_What you will do_:
Keep only the lines from the start of the data through the line containing "The width and height of the screenshot is (751, 320).", and output them exactly.

_Given entries_:
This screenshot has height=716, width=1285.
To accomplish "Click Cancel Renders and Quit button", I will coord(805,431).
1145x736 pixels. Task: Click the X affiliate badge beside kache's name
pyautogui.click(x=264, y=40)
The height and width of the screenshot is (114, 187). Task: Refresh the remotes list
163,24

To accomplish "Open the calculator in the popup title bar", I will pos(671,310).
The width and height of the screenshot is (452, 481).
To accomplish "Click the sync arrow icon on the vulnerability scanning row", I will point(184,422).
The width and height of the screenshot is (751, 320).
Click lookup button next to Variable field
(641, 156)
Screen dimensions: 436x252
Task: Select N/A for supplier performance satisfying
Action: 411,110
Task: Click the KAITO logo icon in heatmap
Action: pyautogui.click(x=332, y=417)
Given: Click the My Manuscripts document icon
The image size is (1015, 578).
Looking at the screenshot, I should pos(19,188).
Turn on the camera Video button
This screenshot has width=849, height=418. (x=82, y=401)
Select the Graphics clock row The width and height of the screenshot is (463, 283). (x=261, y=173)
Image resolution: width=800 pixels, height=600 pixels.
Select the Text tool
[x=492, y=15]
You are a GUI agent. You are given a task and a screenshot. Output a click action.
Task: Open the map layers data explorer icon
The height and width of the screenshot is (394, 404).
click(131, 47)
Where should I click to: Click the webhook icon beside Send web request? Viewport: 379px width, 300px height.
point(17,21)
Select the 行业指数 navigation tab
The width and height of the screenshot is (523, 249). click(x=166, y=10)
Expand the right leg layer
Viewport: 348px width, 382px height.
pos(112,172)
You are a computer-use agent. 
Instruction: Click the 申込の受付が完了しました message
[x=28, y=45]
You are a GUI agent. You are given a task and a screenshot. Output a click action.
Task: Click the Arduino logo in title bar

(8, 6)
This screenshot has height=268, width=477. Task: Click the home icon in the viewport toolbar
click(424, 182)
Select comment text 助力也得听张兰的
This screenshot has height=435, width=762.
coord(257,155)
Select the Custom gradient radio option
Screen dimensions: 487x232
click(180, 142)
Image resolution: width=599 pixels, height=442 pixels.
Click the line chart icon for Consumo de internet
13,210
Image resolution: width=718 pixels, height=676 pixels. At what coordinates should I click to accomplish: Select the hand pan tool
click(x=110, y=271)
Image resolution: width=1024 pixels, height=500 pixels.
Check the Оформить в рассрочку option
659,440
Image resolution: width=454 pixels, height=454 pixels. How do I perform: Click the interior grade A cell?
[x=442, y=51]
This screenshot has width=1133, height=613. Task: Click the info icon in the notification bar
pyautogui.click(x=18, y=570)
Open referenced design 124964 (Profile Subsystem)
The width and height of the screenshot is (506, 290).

_Answer space_:
This screenshot has height=716, width=1285.
To accomplish "Click Cancel Renders and Quit button", I will coord(805,431).
1145x736 pixels. Task: Click the X affiliate badge beside kache's name
pyautogui.click(x=264, y=40)
The height and width of the screenshot is (114, 187). Task: Refresh the remotes list
163,24

To accomplish "Open the calculator in the popup title bar", I will pos(671,310).
The width and height of the screenshot is (452, 481).
To accomplish "Click the sync arrow icon on the vulnerability scanning row", I will point(184,422).
The width and height of the screenshot is (751, 320).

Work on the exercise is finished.